7. Gezien het hiervoor overwogene is het gelijk aan de inspecteur.
Proceskosten
Nu belanghebbende in het ongelijk wordt gesteld en zich overigens geen bijzondere omstandigheden hebben voorgedaan, acht het Hof geen termen aanwezig voor een veroordeling van een partij in de proceskosten als bedoeld in artikel 8:75 van de Algemene wet bestuursrecht.
De uitspraak is gedaan op 6 maart 2003 door mr. Dutmer lid van de belastingkamer, in tegenwoordigheid van mr. Kreijns-Mostermans als griffier. De beslissing is op dezelfde dag ter openbare zitting uitgesproken.
Hiervan is opgemaakt dit proces-verbaal, ondertekend door genoemd lid van de belastingkamer en de griffier.
Het Hof heeft geen bezwaar tegen afgifte door de griffier van een afschrift van het proces-verbaal in geanonimiseerde vorm.
U kunt binnen vier weken na de verzenddatum van dit proces-verbaal het gerechtshof schriftelijk verzoeken de mondelinge uitspraak te vervangen door een schriftelijke. Voor het verkrijgen van een schriftelijke uitspraak is een griffierecht verschuldigd. Na het verzoek tot vervanging ontvangt U van de griffier een nota griffierecht.

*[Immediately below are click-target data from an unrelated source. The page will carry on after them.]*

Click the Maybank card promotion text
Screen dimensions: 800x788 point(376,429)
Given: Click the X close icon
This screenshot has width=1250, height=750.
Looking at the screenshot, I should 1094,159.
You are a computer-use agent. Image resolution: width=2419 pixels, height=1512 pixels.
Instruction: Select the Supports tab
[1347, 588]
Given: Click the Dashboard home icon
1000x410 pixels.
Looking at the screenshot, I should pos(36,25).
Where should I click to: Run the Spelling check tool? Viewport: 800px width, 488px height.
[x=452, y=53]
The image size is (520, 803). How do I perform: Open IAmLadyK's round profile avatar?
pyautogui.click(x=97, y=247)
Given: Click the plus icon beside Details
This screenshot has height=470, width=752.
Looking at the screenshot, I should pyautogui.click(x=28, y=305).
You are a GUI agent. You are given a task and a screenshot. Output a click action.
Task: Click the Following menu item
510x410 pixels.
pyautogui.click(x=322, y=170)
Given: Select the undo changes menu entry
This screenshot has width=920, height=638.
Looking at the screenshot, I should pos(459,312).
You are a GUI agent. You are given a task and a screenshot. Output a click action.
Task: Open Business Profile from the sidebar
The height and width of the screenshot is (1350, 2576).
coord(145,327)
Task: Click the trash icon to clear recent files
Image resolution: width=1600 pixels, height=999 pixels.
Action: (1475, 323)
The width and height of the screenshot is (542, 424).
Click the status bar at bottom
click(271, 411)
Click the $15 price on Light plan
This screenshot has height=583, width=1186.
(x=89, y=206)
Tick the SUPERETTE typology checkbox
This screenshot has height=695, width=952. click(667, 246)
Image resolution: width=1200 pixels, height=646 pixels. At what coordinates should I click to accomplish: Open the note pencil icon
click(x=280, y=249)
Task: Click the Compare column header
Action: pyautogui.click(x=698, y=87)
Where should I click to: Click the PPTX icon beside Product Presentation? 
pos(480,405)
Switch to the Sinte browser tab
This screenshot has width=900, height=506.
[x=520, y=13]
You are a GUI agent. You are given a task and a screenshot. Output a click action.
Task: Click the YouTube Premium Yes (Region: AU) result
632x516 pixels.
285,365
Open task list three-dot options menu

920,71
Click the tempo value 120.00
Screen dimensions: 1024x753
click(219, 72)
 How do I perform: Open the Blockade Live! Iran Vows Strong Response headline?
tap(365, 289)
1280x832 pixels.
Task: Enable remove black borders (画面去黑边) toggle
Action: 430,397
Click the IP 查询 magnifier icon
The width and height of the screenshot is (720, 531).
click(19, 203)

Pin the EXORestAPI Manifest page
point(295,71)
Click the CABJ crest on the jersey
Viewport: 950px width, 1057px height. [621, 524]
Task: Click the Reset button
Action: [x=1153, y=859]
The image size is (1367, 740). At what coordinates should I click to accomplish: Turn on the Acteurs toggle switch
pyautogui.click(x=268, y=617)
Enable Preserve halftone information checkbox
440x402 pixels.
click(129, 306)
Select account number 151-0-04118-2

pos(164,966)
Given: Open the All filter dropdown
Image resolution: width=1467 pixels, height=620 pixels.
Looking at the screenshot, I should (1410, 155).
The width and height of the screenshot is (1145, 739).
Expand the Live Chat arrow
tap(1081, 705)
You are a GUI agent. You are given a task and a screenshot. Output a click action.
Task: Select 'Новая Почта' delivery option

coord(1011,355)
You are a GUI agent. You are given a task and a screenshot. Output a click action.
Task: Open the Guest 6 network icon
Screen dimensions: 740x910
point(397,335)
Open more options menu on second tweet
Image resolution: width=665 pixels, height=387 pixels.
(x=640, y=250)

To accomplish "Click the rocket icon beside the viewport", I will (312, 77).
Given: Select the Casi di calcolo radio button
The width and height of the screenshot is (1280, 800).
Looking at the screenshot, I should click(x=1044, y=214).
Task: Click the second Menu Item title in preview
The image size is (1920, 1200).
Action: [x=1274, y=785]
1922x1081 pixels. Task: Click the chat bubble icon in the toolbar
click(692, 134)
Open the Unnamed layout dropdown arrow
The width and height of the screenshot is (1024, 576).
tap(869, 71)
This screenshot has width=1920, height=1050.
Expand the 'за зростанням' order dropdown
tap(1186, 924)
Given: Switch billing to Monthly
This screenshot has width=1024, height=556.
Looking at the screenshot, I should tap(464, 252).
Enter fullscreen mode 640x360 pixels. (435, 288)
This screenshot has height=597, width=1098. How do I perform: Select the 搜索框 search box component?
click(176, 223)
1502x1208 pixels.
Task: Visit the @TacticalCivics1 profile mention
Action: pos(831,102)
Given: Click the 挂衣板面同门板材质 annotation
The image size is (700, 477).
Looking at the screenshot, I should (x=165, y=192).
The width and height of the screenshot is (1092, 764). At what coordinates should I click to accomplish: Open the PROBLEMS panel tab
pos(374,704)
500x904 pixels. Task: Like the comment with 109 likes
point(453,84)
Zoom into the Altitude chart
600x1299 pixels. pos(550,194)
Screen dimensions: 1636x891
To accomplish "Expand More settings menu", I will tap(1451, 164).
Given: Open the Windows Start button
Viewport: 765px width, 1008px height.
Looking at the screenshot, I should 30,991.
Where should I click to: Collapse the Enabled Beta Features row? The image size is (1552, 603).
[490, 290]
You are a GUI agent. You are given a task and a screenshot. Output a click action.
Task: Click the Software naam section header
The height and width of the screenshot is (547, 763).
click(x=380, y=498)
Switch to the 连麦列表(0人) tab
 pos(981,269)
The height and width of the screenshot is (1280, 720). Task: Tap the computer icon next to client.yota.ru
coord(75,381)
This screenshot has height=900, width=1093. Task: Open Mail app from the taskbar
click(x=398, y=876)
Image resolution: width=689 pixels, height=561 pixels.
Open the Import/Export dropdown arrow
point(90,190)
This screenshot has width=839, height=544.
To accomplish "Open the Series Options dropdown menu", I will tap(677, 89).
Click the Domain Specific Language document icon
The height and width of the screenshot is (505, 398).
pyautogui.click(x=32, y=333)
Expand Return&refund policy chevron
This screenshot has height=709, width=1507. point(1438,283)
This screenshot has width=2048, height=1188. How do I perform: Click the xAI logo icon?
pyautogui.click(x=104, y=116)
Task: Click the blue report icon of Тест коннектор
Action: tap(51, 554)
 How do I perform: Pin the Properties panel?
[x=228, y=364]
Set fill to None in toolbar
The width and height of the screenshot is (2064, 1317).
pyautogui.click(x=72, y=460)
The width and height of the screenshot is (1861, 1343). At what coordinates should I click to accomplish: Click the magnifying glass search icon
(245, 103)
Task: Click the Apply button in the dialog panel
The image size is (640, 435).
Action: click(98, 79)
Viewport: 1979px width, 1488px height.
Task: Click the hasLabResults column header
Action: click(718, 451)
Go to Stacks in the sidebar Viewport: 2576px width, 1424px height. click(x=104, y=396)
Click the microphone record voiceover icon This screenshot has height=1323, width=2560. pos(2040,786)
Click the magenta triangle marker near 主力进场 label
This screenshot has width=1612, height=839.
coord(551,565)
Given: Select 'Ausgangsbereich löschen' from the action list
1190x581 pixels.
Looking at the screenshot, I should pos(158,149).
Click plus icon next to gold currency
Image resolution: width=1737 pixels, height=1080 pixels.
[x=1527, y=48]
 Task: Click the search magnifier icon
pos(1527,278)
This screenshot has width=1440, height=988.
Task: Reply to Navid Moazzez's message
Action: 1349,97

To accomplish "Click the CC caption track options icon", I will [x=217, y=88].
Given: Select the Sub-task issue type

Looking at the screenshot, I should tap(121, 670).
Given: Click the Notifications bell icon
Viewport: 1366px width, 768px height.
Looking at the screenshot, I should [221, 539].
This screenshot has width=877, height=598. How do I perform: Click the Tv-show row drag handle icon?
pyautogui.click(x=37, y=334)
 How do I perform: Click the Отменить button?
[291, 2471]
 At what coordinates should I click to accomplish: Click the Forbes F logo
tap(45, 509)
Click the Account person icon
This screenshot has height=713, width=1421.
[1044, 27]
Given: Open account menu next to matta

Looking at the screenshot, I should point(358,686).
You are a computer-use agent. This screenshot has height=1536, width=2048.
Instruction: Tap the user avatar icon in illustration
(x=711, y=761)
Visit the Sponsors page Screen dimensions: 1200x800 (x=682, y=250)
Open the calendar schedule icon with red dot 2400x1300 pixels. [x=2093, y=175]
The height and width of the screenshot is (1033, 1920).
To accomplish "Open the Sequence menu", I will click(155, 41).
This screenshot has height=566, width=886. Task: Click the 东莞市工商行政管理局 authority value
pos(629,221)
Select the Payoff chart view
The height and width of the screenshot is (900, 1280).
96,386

De vervanging van een mondelinge uitspraak door een schriftelijke strekt ertoe de mondelinge uitspraak in een andere vorm vast te leggen. Het gerechtshof mag daarbij de gedane uitspraak niet aan een heroverweging onderwerpen.
Uitsluitend tegen een schriftelijke uitspraak van het gerechtshof staat beroep in cassatie open bij de Hoge Raad der Nederlanden. Daarvoor is eveneens een griffierecht verschuldigd. Het ter verkrijging van een schriftelijke uitspraak betaalde griffierecht wordt door de griffier van de Hoge Raad in mindering gebracht op het voor beroep in cassatie verschuldigde recht.